> _Data extract_
Start of Block

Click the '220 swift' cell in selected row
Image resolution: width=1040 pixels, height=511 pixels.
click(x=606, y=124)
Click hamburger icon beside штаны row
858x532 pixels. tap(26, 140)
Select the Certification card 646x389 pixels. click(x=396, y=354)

End of Block
Start of Block

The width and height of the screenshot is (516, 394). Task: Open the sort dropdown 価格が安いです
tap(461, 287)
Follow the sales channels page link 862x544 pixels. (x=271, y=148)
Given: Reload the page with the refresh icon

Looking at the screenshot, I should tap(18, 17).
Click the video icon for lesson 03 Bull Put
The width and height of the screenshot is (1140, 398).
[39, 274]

End of Block
Start of Block

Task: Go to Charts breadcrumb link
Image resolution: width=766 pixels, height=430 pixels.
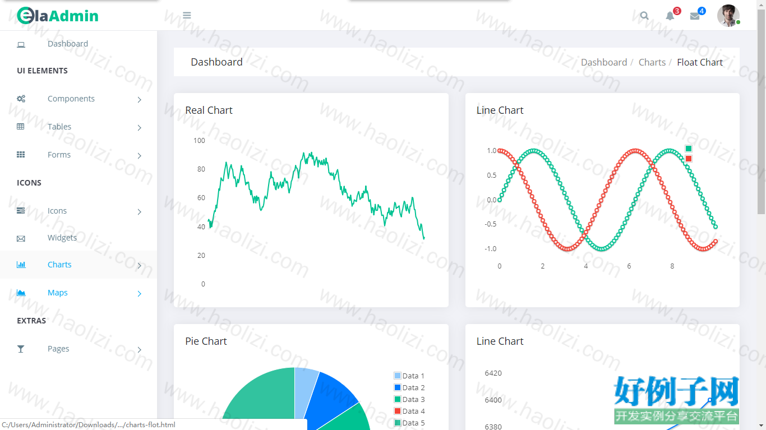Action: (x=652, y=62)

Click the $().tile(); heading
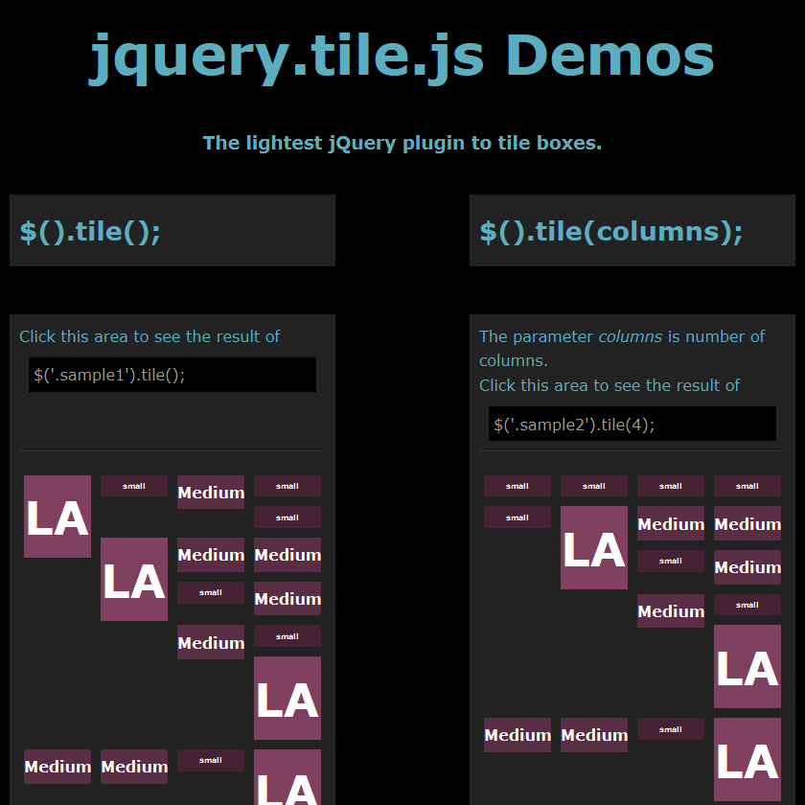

End of Block

> _What is expected_
Lines holding the word "link" should be copied from the entries above.

> _Answer_
Follow the sales channels page link 862x544 pixels. (x=271, y=148)
Task: Go to Charts breadcrumb link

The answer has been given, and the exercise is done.